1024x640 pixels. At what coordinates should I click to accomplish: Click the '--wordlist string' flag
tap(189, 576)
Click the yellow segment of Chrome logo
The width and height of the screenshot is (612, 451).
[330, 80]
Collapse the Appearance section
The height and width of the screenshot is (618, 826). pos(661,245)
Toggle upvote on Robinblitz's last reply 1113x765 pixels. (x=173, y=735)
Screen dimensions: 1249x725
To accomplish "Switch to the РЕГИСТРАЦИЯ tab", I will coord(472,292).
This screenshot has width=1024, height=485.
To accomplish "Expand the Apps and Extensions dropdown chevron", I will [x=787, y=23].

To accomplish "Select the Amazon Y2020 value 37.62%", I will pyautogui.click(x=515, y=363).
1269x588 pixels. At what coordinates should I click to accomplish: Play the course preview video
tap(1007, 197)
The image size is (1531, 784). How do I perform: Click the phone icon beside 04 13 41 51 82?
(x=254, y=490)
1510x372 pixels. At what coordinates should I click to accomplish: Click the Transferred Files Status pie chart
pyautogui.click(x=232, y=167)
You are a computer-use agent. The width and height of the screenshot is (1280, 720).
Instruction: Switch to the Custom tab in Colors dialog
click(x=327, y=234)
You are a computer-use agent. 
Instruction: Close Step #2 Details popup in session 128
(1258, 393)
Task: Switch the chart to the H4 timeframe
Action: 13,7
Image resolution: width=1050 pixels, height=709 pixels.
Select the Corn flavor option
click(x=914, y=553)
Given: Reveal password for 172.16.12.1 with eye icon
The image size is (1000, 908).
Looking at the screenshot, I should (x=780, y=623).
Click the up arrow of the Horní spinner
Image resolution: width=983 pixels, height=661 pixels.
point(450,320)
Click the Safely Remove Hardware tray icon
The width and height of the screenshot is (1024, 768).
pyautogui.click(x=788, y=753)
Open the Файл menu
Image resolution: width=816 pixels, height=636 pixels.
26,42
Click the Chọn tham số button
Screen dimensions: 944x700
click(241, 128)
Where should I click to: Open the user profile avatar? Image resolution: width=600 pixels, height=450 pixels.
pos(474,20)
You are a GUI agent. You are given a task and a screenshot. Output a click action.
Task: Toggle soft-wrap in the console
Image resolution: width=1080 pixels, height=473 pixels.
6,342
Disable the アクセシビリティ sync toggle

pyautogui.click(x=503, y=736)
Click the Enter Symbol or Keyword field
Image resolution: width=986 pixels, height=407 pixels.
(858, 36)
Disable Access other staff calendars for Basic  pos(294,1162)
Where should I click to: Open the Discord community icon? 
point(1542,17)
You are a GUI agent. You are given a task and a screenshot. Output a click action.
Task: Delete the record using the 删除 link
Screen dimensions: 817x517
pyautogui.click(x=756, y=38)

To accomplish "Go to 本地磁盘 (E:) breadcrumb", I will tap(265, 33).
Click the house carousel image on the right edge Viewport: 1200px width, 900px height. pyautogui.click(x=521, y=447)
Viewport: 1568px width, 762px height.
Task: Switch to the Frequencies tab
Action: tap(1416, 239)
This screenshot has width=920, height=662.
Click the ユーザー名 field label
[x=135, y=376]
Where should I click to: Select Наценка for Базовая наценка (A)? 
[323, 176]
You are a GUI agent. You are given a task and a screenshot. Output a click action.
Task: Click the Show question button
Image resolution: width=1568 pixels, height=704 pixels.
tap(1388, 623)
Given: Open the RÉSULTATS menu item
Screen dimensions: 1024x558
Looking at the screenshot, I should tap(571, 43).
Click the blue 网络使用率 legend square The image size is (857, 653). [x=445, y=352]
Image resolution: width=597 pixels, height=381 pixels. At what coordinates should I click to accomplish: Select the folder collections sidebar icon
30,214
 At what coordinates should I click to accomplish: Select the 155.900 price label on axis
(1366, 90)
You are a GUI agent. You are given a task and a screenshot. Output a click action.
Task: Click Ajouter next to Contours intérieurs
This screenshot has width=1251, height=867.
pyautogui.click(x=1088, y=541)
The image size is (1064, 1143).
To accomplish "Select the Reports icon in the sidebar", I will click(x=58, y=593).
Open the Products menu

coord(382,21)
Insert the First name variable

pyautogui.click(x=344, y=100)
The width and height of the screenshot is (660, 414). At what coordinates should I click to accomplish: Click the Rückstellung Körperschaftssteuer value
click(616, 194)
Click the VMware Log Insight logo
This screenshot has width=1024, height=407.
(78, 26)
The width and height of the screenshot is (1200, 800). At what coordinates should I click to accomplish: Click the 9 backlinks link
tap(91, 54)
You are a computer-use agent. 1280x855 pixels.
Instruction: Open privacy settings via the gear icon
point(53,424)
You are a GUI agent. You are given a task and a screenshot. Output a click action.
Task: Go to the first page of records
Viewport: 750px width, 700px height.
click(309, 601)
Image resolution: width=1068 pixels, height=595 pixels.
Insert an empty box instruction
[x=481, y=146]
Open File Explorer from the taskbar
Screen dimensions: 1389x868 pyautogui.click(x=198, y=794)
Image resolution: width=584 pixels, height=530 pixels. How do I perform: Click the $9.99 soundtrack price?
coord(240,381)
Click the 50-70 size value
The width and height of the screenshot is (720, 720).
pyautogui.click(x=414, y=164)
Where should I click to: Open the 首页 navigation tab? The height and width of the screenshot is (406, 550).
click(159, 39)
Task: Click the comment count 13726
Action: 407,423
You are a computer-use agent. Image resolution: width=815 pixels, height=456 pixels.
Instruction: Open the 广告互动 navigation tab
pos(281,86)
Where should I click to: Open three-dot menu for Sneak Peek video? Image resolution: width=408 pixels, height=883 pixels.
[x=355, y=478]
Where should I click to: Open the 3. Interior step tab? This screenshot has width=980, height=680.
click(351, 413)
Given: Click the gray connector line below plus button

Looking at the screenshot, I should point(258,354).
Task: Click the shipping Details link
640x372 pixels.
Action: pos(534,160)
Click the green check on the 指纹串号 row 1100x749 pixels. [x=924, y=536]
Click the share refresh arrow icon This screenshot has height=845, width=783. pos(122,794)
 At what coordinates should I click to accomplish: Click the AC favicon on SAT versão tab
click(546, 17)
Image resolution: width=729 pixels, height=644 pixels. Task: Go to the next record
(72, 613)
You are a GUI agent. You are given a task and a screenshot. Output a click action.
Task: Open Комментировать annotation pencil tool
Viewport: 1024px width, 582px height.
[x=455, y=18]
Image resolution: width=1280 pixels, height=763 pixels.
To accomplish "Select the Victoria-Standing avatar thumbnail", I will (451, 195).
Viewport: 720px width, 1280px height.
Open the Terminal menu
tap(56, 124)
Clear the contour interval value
□ □ □ □
Above are the records; retype every one exactly.

# [Your solution]
1024x640 pixels. At what coordinates should I click to accomplish: Click the '--wordlist string' flag
tap(189, 576)
Click the yellow segment of Chrome logo
The width and height of the screenshot is (612, 451).
[330, 80]
Collapse the Appearance section
The height and width of the screenshot is (618, 826). pos(661,245)
Toggle upvote on Robinblitz's last reply 1113x765 pixels. (x=173, y=735)
Screen dimensions: 1249x725
To accomplish "Switch to the РЕГИСТРАЦИЯ tab", I will coord(472,292).
This screenshot has width=1024, height=485.
To accomplish "Expand the Apps and Extensions dropdown chevron", I will [x=787, y=23].

To accomplish "Select the Amazon Y2020 value 37.62%", I will pyautogui.click(x=515, y=363).
1269x588 pixels. At what coordinates should I click to accomplish: Play the course preview video
tap(1007, 197)
The image size is (1531, 784). How do I perform: Click the phone icon beside 04 13 41 51 82?
(x=254, y=490)
1510x372 pixels. At what coordinates should I click to accomplish: Click the Transferred Files Status pie chart
pyautogui.click(x=232, y=167)
You are a computer-use agent. The width and height of the screenshot is (1280, 720).
Instruction: Switch to the Custom tab in Colors dialog
click(x=327, y=234)
You are a computer-use agent. 
Instruction: Close Step #2 Details popup in session 128
(1258, 393)
Task: Switch the chart to the H4 timeframe
Action: 13,7
Image resolution: width=1050 pixels, height=709 pixels.
Select the Corn flavor option
click(x=914, y=553)
Given: Reveal password for 172.16.12.1 with eye icon
The image size is (1000, 908).
Looking at the screenshot, I should (x=780, y=623).
Click the up arrow of the Horní spinner
Image resolution: width=983 pixels, height=661 pixels.
point(450,320)
Click the Safely Remove Hardware tray icon
The width and height of the screenshot is (1024, 768).
pyautogui.click(x=788, y=753)
Open the Файл menu
Image resolution: width=816 pixels, height=636 pixels.
26,42
Click the Chọn tham số button
Screen dimensions: 944x700
click(241, 128)
Where should I click to: Open the user profile avatar? Image resolution: width=600 pixels, height=450 pixels.
pos(474,20)
You are a GUI agent. You are given a task and a screenshot. Output a click action.
Task: Toggle soft-wrap in the console
Image resolution: width=1080 pixels, height=473 pixels.
6,342
Disable the アクセシビリティ sync toggle

pyautogui.click(x=503, y=736)
Click the Enter Symbol or Keyword field
Image resolution: width=986 pixels, height=407 pixels.
(858, 36)
Disable Access other staff calendars for Basic  pos(294,1162)
Where should I click to: Open the Discord community icon? 
point(1542,17)
You are a GUI agent. You are given a task and a screenshot. Output a click action.
Task: Delete the record using the 删除 link
Screen dimensions: 817x517
pyautogui.click(x=756, y=38)

To accomplish "Go to 本地磁盘 (E:) breadcrumb", I will tap(265, 33).
Click the house carousel image on the right edge Viewport: 1200px width, 900px height. pyautogui.click(x=521, y=447)
Viewport: 1568px width, 762px height.
Task: Switch to the Frequencies tab
Action: tap(1416, 239)
This screenshot has width=920, height=662.
Click the ユーザー名 field label
[x=135, y=376]
Where should I click to: Select Наценка for Базовая наценка (A)? 
[323, 176]
You are a GUI agent. You are given a task and a screenshot. Output a click action.
Task: Click the Show question button
Image resolution: width=1568 pixels, height=704 pixels.
tap(1388, 623)
Given: Open the RÉSULTATS menu item
Screen dimensions: 1024x558
Looking at the screenshot, I should tap(571, 43).
Click the blue 网络使用率 legend square The image size is (857, 653). [x=445, y=352]
Image resolution: width=597 pixels, height=381 pixels. At what coordinates should I click to accomplish: Select the folder collections sidebar icon
30,214
 At what coordinates should I click to accomplish: Select the 155.900 price label on axis
(1366, 90)
You are a GUI agent. You are given a task and a screenshot. Output a click action.
Task: Click Ajouter next to Contours intérieurs
This screenshot has width=1251, height=867.
pyautogui.click(x=1088, y=541)
The image size is (1064, 1143).
To accomplish "Select the Reports icon in the sidebar", I will click(x=58, y=593).
Open the Products menu

coord(382,21)
Insert the First name variable

pyautogui.click(x=344, y=100)
The width and height of the screenshot is (660, 414). At what coordinates should I click to accomplish: Click the Rückstellung Körperschaftssteuer value
click(616, 194)
Click the VMware Log Insight logo
This screenshot has width=1024, height=407.
(78, 26)
The width and height of the screenshot is (1200, 800). At what coordinates should I click to accomplish: Click the 9 backlinks link
tap(91, 54)
You are a computer-use agent. 1280x855 pixels.
Instruction: Open privacy settings via the gear icon
point(53,424)
You are a GUI agent. You are given a task and a screenshot. Output a click action.
Task: Go to the first page of records
Viewport: 750px width, 700px height.
click(309, 601)
Image resolution: width=1068 pixels, height=595 pixels.
Insert an empty box instruction
[x=481, y=146]
Open File Explorer from the taskbar
Screen dimensions: 1389x868 pyautogui.click(x=198, y=794)
Image resolution: width=584 pixels, height=530 pixels. How do I perform: Click the $9.99 soundtrack price?
coord(240,381)
Click the 50-70 size value
The width and height of the screenshot is (720, 720).
pyautogui.click(x=414, y=164)
Where should I click to: Open the 首页 navigation tab? The height and width of the screenshot is (406, 550).
click(159, 39)
Task: Click the comment count 13726
Action: 407,423
You are a computer-use agent. Image resolution: width=815 pixels, height=456 pixels.
Instruction: Open the 广告互动 navigation tab
pos(281,86)
Where should I click to: Open three-dot menu for Sneak Peek video? Image resolution: width=408 pixels, height=883 pixels.
[x=355, y=478]
Where should I click to: Open the 3. Interior step tab? This screenshot has width=980, height=680.
click(351, 413)
Given: Click the gray connector line below plus button

Looking at the screenshot, I should point(258,354).
Task: Click the shipping Details link
640x372 pixels.
Action: pos(534,160)
Click the green check on the 指纹串号 row 1100x749 pixels. [x=924, y=536]
Click the share refresh arrow icon This screenshot has height=845, width=783. pos(122,794)
 At what coordinates should I click to accomplish: Click the AC favicon on SAT versão tab
click(546, 17)
Image resolution: width=729 pixels, height=644 pixels. Task: Go to the next record
(72, 613)
You are a GUI agent. You are given a task and a screenshot. Output a click action.
Task: Open Комментировать annotation pencil tool
Viewport: 1024px width, 582px height.
[x=455, y=18]
Image resolution: width=1280 pixels, height=763 pixels.
To accomplish "Select the Victoria-Standing avatar thumbnail", I will (451, 195).
Viewport: 720px width, 1280px height.
Open the Terminal menu
tap(56, 124)
Clear the contour interval value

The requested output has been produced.